The Junkins Haunted Estate is celebrating our 25th year!

Started in 1988, we are the largest non commercial, nonprofit Halloween event in New England and just maybe the country. Over 1500 people from all over the Northeast come each year to stroll through the old family estate. Over two acres of Halloween decorations await our guests, but don't let the warm fuzzy decorations from the safety of your car fool you, if you want the candy, it's a quarter mile through the haunted swamp! As you follow the luminaries towards the woods, crossing the bridge into the swamp, darkness will surround you and the cold swamp air will chill you to your bones. Oh by the way, they will be waiting for you!! Most commercial Halloween events will give you buckets of blood, while at the Junkins Haunted Estate we promise buckets of candy!

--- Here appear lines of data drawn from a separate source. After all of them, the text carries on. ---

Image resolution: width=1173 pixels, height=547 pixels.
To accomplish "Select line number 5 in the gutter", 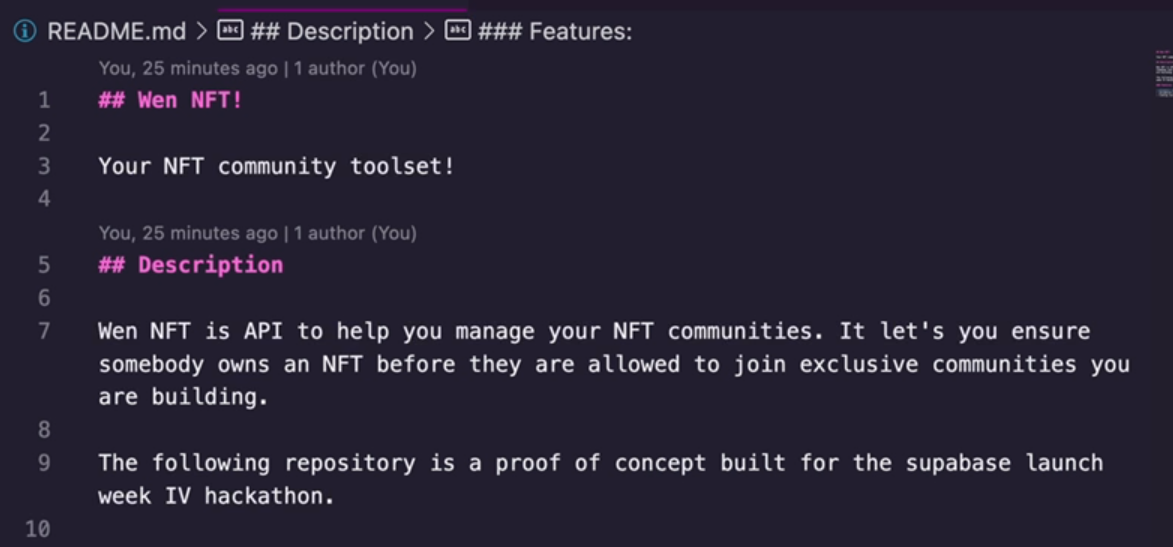I will pos(44,265).
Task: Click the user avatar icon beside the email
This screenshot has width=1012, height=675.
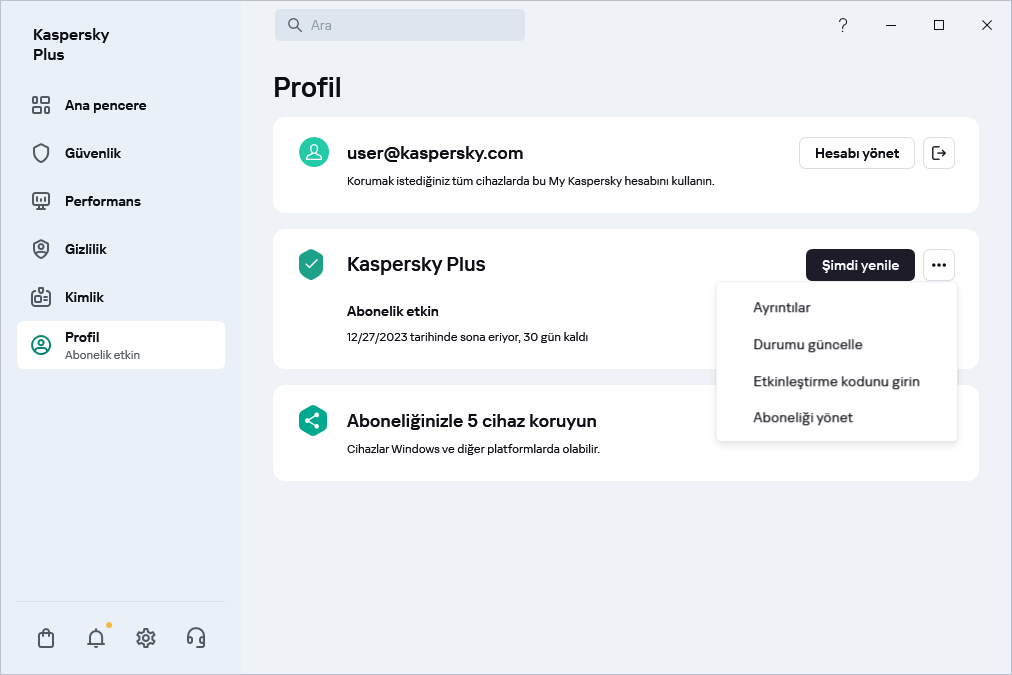Action: tap(314, 153)
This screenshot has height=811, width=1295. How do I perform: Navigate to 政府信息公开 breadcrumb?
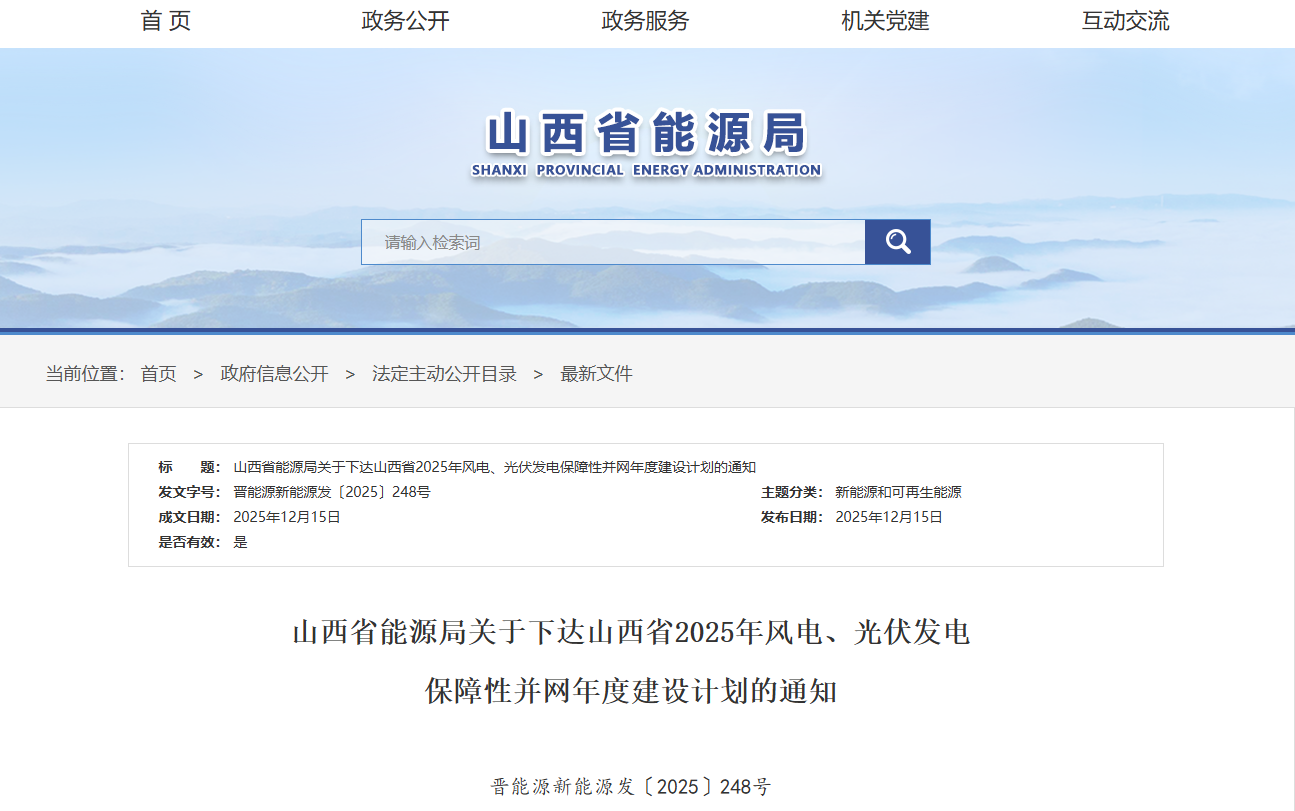(x=274, y=374)
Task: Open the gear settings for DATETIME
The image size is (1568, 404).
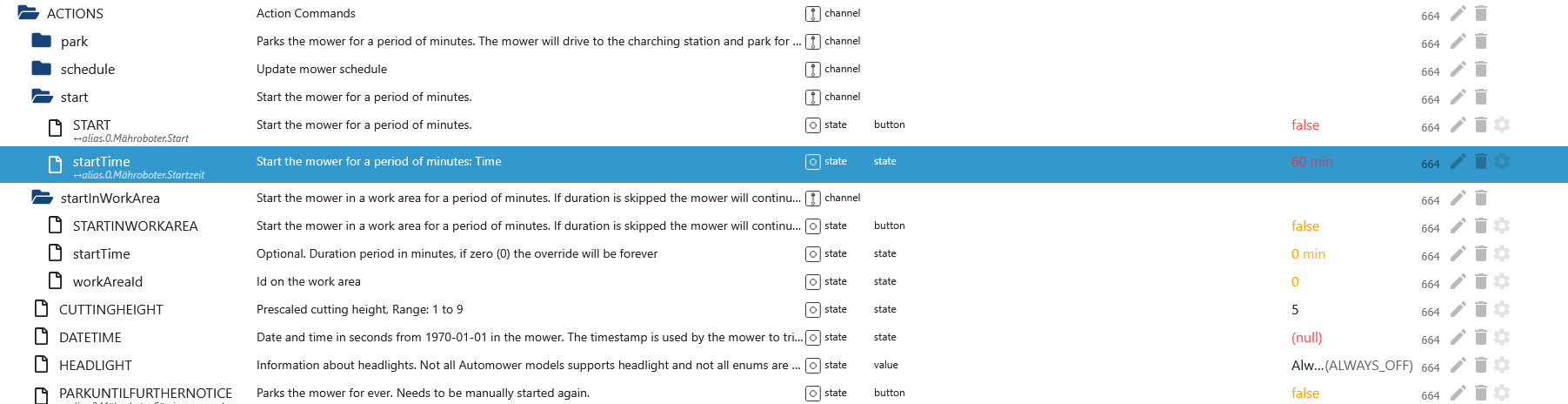Action: tap(1502, 337)
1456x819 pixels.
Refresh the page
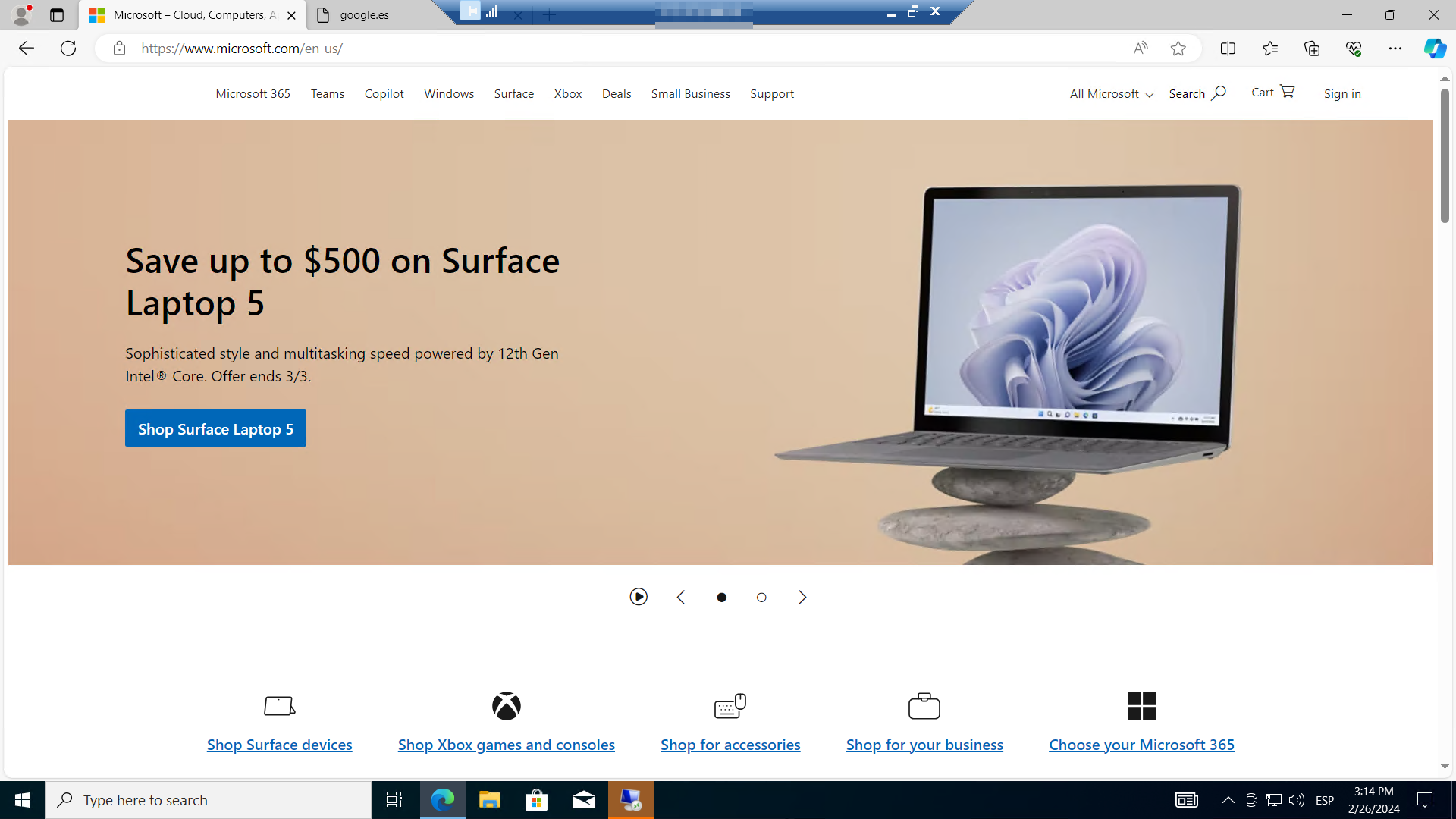pyautogui.click(x=68, y=49)
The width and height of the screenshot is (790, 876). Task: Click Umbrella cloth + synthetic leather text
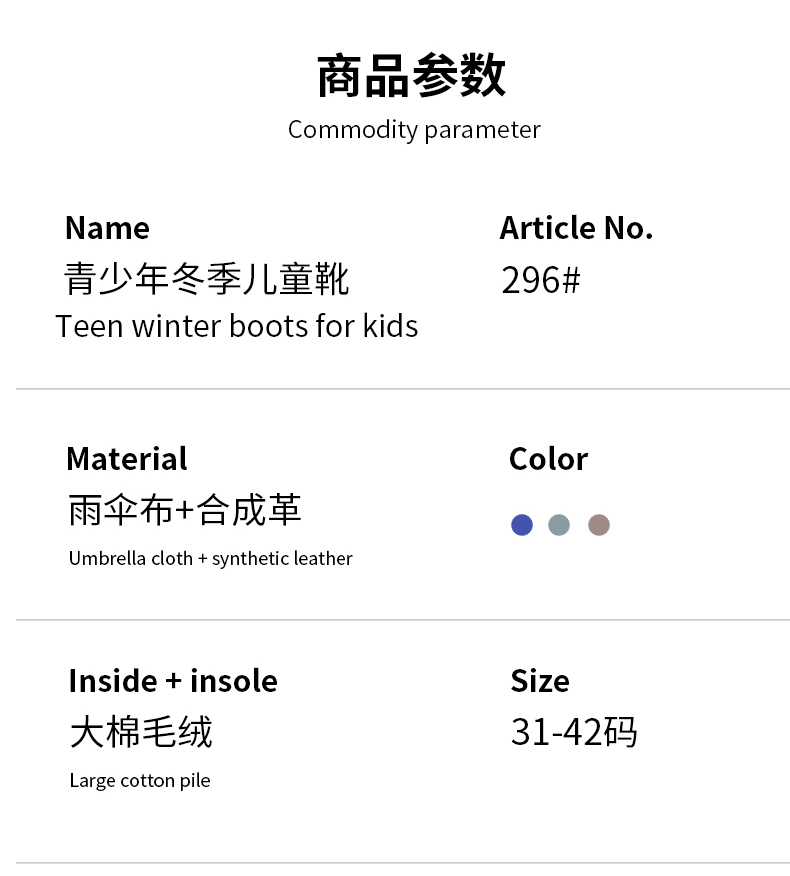click(210, 558)
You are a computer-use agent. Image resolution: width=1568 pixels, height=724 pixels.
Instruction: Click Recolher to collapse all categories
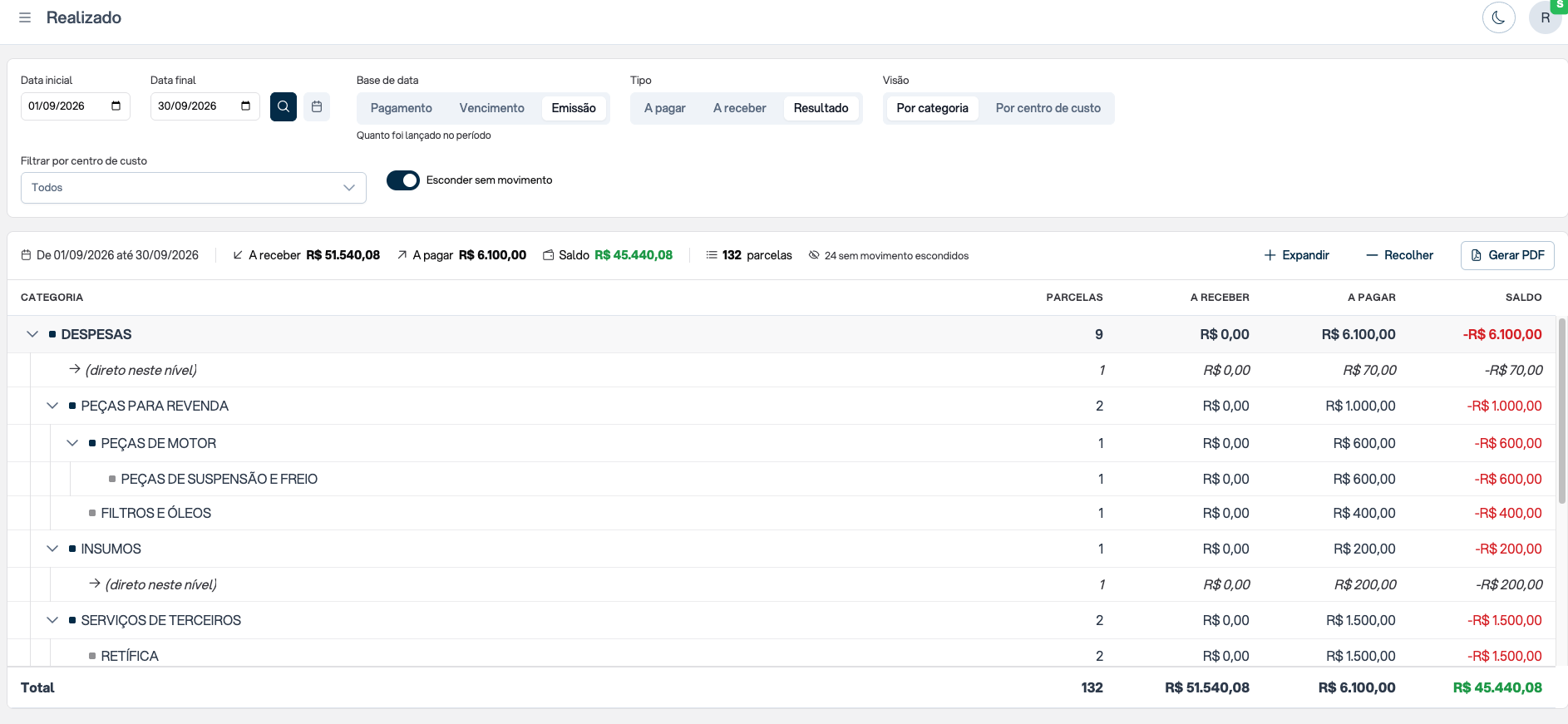tap(1400, 255)
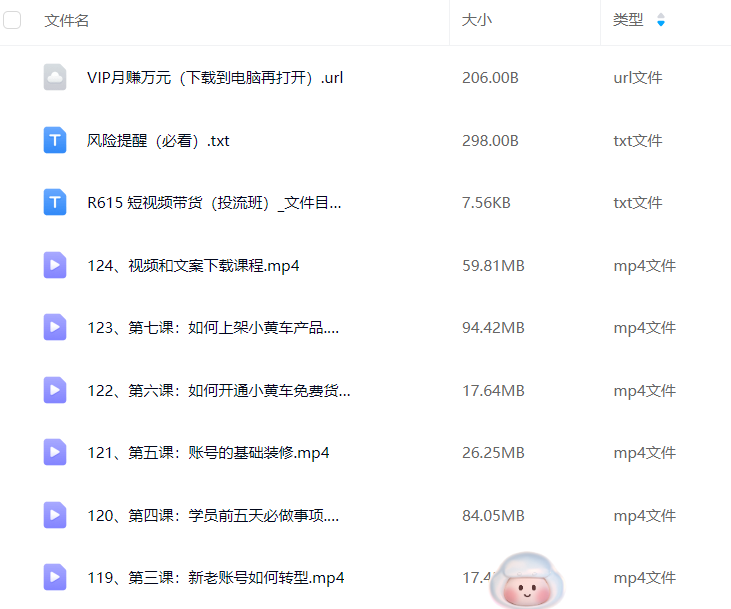
Task: Open the file VIP月赚万元（下载到电脑再打开）.url
Action: 215,77
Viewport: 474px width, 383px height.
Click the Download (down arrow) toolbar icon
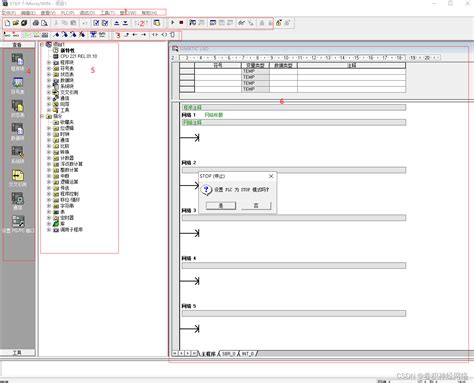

Admission is as always, FREE (donations are graciously excepted)
The estate is located at 87 Wilson Road in Kittery, Maine.
Dates for 2012: October 19 - 21 and 26 - 31
Time: About 6:30 PM to 9 PM weather permitting
Special time for the little ones will be October 30th at 5 PM
Families are welcome and all children must be accompanied by an adult.
For more details, photos and video, like us on our Facebook page and YouTube - "Junkins Haunted Estate". Nightly updates will be available on Twitter @hauntedestate so follow us.


----------



## debraS (Oct 31, 2011)

We are visiting Maine and I was so excited to hear about your haunt. And, then I realized that we will be there this weekend and you dont open until next! So, regretfully, we will miss it. Maybe next year!


----------